Because of a new federal law in 2013 that banned the sale of alcoholic drinks inside sports stadium and arenas, plus a local ordinance approved in January 2014 that also prohibited sale of alcohol within 50 metres of sports venues, the Sochi Olympics is considered the driest winter games in Olympic history.
The only available brew is the Russian brand Baltika which is even non-alcoholic. Real beer is difficult to find in the resort city and even vodka, which Russia is known for, is rarer.
However, lucky members of the Canadian Olympic team, it turns out, actually enjoy free unlimited supply of real beer, courtesy of Canadian manufacturer Molson which shipped cooling machines full of the beer.
But only Canadian Olympians could avail of this privilege because the refrigerator door could only be opened using the microchip in a Canadian passport.
But far from causing the Canadian sportsmen and women to be inebriated and perform poorly in their event, the team bearing the maple leaf flag has the most all around medal count and has harvested the most gold medals so far at the Olympics.
The free beer offer actually goes beyond Sochi since Molson also shipped the special refrigerators to other parts of Europe and made the same offer exclusively to Canadians.

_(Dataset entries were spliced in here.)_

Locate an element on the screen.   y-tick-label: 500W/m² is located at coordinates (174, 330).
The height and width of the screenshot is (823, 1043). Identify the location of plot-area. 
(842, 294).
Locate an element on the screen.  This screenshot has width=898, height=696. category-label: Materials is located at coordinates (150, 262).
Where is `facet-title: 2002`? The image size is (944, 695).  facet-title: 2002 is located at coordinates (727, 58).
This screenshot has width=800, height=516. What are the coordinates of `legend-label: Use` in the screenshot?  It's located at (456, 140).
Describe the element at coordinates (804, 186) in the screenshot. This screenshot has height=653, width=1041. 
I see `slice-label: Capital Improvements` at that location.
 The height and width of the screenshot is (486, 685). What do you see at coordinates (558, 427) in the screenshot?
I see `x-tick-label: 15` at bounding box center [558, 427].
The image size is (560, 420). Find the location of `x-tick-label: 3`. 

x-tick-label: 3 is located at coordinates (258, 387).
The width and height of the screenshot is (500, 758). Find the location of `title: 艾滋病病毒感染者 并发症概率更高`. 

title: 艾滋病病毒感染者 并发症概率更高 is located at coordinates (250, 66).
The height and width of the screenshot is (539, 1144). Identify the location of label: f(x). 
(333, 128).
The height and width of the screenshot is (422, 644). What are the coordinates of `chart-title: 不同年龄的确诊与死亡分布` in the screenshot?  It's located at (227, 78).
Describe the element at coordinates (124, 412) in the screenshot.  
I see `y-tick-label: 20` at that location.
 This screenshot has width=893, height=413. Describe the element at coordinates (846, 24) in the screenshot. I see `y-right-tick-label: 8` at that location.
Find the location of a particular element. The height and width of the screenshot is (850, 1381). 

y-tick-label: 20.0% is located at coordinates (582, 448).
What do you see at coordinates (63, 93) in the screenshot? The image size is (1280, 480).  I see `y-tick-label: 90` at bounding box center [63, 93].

These are in Canterbury, White Cliffs of Dover, Northern France, Cassel, London and Brussels.
A marketing project of ad agency Rethink, images of Canadians availing of the free beer were captured in a video and used for a commercial that was shown at the Stanley Cup finals. It was actually recorded in spring 2013, a few months ahead of the free beer in Sochi marketing campaign.
If Molson was only too glad to quench the thirst of Canadians overseas, other beermakers such as Heineken - the official beer at the London and Athens Summer Games - were not keen on sponsoring the Sochi Winter Games because of the ban on alcoholic drinks in the city.